I took a break in the ferry terminal's waiting room. Across the way, looking like a croft house, was the old post office. It was turned into accommodation and operated as such until a couple of years ago, when it was put up for sale. It's too bad, because it was one of only three places to stay in North Yell, the others being a farm in the far north requiring a week's stay and a community hall in Cullivoe that may or may not actually take guests at this time of year.

I pressed on to Cullivoe. At the church, I turned downhill toward the pier, where salmon are packed and mussels are processed. Midway down was Alastair's birth house, a white building that was the former church manse. A few minutes uphill was the white house where his wife was born.

Past the village shop, the road continued uphill. The area felt downright suburban, with a primary school, a 30-mile-an-hour speed limit, houses more closely packed together, a sidewalk (ever so brief), a bicycle against a wall, and the ugly sight of oversized cars parked along the curb.

Just after the school, I reached the junction with the hill road. Today's walk segment ended here; tomorrow's will as well, from the other direction.
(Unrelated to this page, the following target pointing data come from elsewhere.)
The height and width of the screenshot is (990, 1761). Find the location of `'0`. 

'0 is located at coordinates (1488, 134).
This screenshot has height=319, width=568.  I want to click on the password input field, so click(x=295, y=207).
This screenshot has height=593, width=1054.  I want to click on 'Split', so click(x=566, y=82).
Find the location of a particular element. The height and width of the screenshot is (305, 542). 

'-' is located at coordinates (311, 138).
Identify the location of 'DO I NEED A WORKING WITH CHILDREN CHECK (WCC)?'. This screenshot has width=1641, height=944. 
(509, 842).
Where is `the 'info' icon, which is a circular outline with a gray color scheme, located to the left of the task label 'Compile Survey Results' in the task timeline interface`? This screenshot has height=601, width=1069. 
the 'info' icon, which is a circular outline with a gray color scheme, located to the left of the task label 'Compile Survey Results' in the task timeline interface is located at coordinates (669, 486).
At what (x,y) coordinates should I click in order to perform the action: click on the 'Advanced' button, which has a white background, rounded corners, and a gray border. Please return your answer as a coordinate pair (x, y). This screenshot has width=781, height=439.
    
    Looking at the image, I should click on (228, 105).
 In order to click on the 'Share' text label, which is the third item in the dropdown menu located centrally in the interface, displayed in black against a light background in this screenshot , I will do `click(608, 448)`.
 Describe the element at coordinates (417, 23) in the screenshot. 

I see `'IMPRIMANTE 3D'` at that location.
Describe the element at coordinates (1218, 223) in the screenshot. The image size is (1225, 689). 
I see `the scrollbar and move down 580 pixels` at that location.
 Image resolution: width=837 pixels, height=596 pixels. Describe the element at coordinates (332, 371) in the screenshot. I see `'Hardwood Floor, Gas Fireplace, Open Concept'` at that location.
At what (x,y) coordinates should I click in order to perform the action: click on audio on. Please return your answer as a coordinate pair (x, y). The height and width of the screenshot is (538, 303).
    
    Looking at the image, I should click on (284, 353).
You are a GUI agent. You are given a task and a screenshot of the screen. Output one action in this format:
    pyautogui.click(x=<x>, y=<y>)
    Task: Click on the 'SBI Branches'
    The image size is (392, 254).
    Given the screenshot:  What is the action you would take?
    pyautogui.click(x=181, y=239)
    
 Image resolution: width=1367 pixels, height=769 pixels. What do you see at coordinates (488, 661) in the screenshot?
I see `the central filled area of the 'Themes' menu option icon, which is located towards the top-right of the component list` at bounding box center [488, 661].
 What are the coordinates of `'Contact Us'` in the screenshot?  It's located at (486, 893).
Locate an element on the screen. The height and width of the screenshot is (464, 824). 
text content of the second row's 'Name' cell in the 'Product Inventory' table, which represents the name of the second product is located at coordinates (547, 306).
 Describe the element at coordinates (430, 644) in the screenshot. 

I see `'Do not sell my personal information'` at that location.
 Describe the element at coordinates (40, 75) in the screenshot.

The hill road, with no traffic other than a parked van near the top where people were preparing to enjoy the sunset, brought me through a quiet predusk wilderness. The afternoon had become sunny, and all around were hills of peat bog, for miles, as far as I could see. It was easy walking for just over an hour, when I joined up with the main road near the curve at Sellafirth.

For two more hours I walked the stretch between Sellafirth and Mid Yell, a stretch I'll cover twice more tomorrow: "miles and miles of damn all," as a soldier described it to Alastair's father. It was just before nine when I finally spotted Mid Yell through the evening cocktail of dusk, mist, and cloud.

"Ah," I said. But it was drowned out by the wind.